Soon the sheriff’s vehicle came down the street with emergency lights flashing with the American Legion color guard marching briskly behind.
Before long the first parade entry tossing out candy came by and Eliza joined the other children seated nearby in scrambling to pick up candy on the street.
While I wouldn’t have left my lawn chair for anything short of a DQ Blizzard, Eliza scrambled, easily stooping to pick up one sugary treasure after another.
It wasn’t long before Eliza’s bucket was about a quarter full. “Look, Arvid!” she said enthusiastically as she displayed her bounty.
The parade continued. Several people walked along a float and one of them handed Eliza a rubber duck. With eyes dancing, Eliza proudly held up the duck for all to see.
While Eliza was in the height of glory, I sat lazily waiting for the old cars and old tractors to pass by.
By the time the parade ended, Eliza’s bucket was full of candy, tiny toys and a rubber duck.
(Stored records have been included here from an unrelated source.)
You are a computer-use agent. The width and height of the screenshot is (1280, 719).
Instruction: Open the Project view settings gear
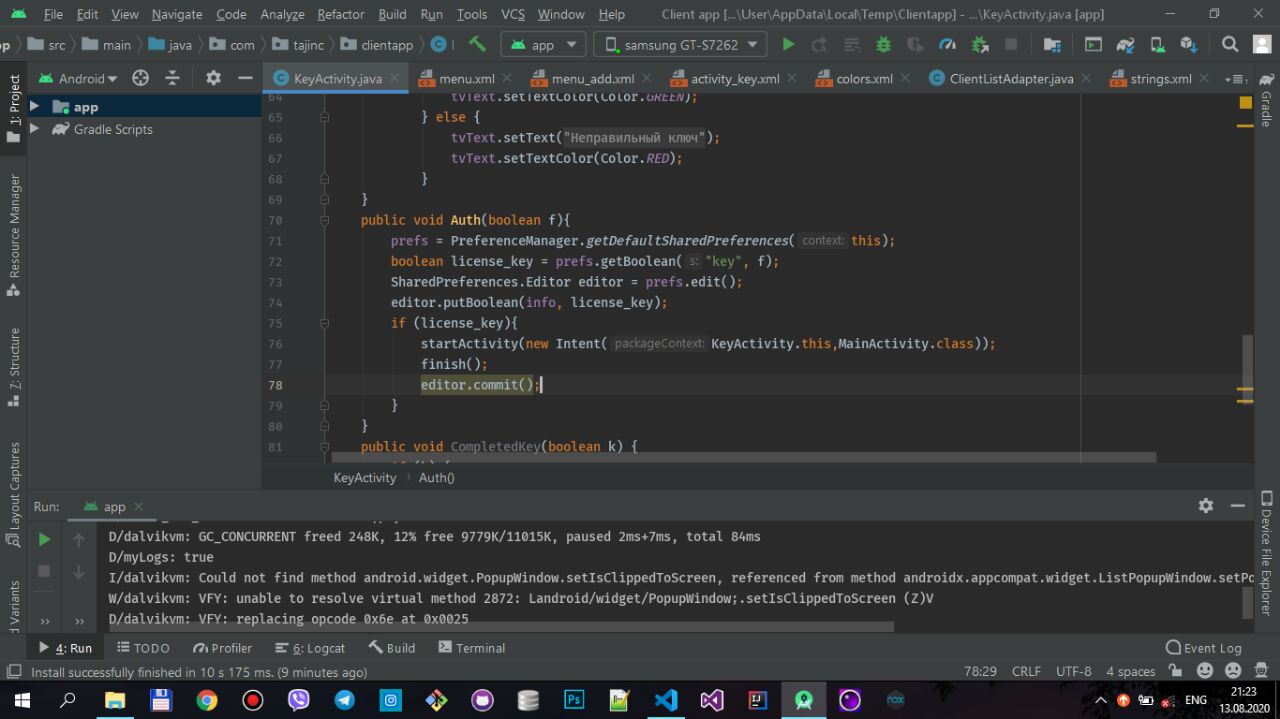tap(213, 78)
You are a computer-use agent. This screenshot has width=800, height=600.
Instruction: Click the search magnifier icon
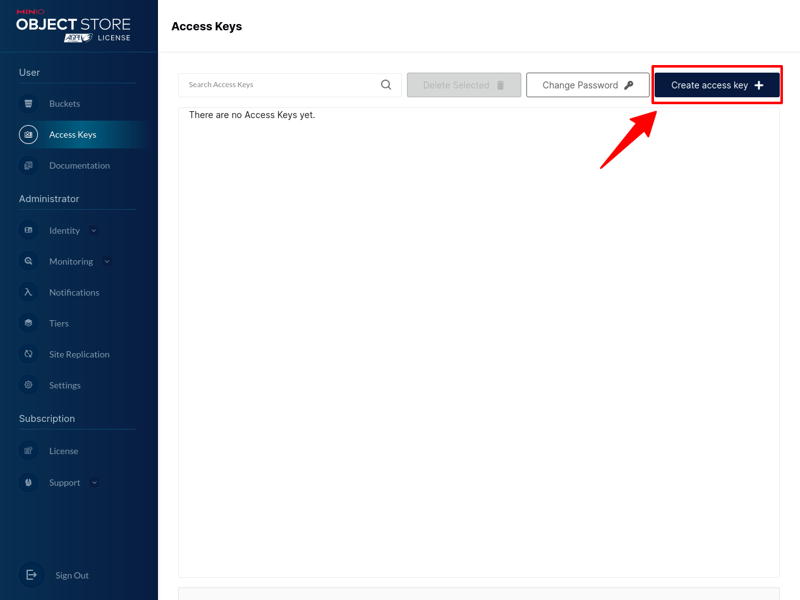386,85
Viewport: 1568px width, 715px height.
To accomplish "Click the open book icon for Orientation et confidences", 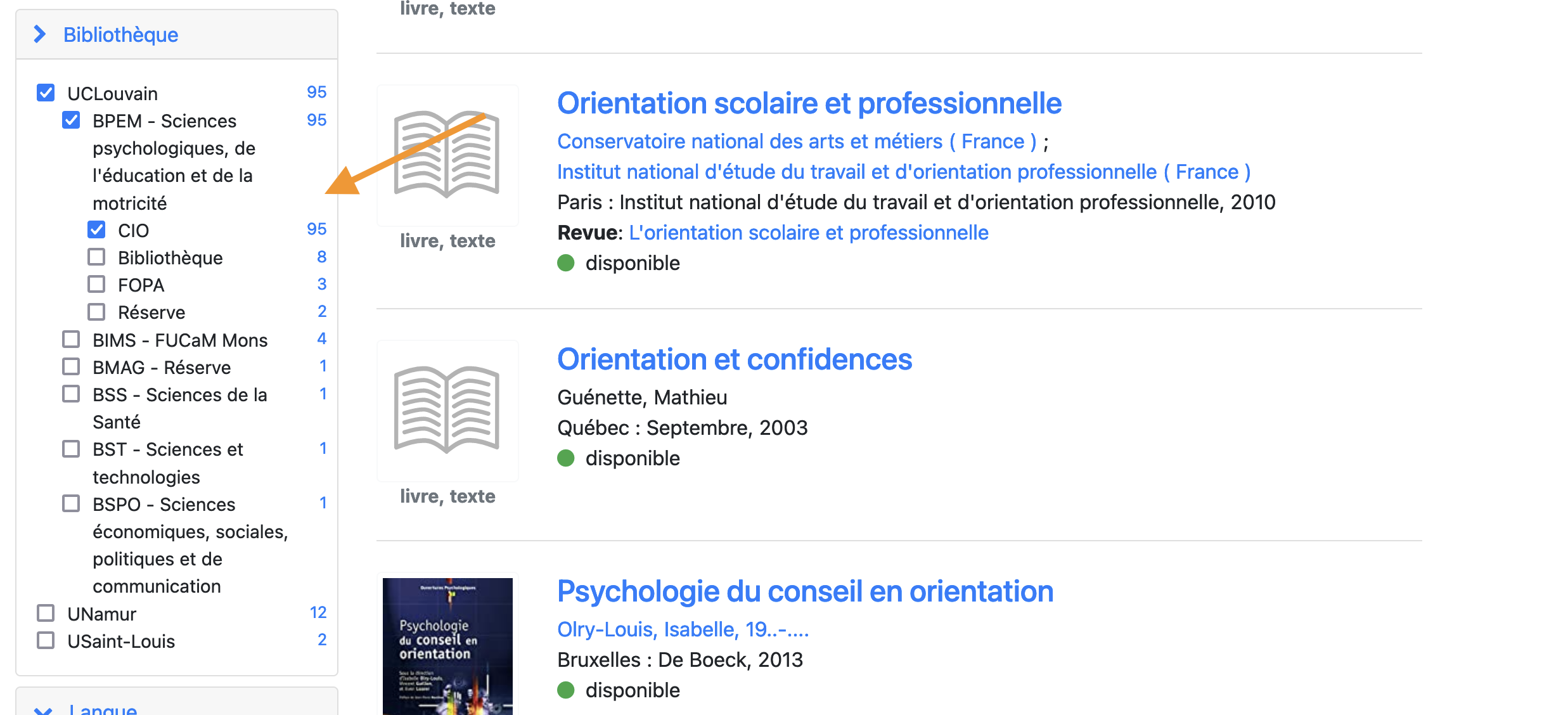I will [447, 409].
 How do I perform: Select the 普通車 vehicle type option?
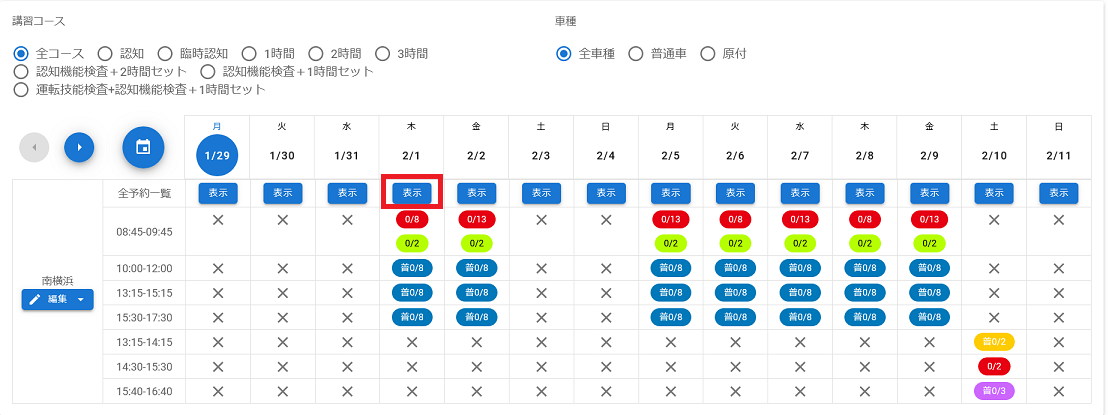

The past hour had been enjoyable for me but for Eliza it had been one of the best of her life, dampened only by a wise mother who advised that her consumption of the treats would be tightly regulated.
From the parade route we walked to the town park where the local Lions Club was operating a small kiddie train and a jump house. Eliza rode on the train with her little brother and her aunt. She waved enthusiastically when she saw us, her eyes shining with enthusiasm.
Cute little train, I thought. To Eliza it was an adventure.
The jump house. What old guy would want to jump on an air-supported floor, risking a back injury or embarrassing himself in front of spectators?
Eliza had a ball and exited the jump house exhilarated.
After a lunch of brats and burgers I was content to sit and let the meal settle. Not Eliza. She ran from the dining room into the living room and soon I heard her say, “Arvid, come and play with me.” I had helped her stack blocks a few weeks earlier and she remembered.
We arrived at the site of the evening’s fireworks display early to secure a good place to set up our lawn chairs. Again, Eliza found something fascinating every minute.
Some older kids were playing with toys that shot out bits of confetti. Eliza chased after the tiny pieces of paper, picking them up and bringing them to Grandma to see. I was getting tired just watching her but Eliza was fascinated with the bits of colorful paper.
When the fireworks began Eliza was quickly captivated by the colorful displays and loud explosions. While I thought the fireworks were very nice Eliza was awestruck.
Too soon, it seems, we lose the exuberance of childhood and in doing so we lose the ability to see the true beauty of the world around us. As adults we too seldom see the world with awe and wonder.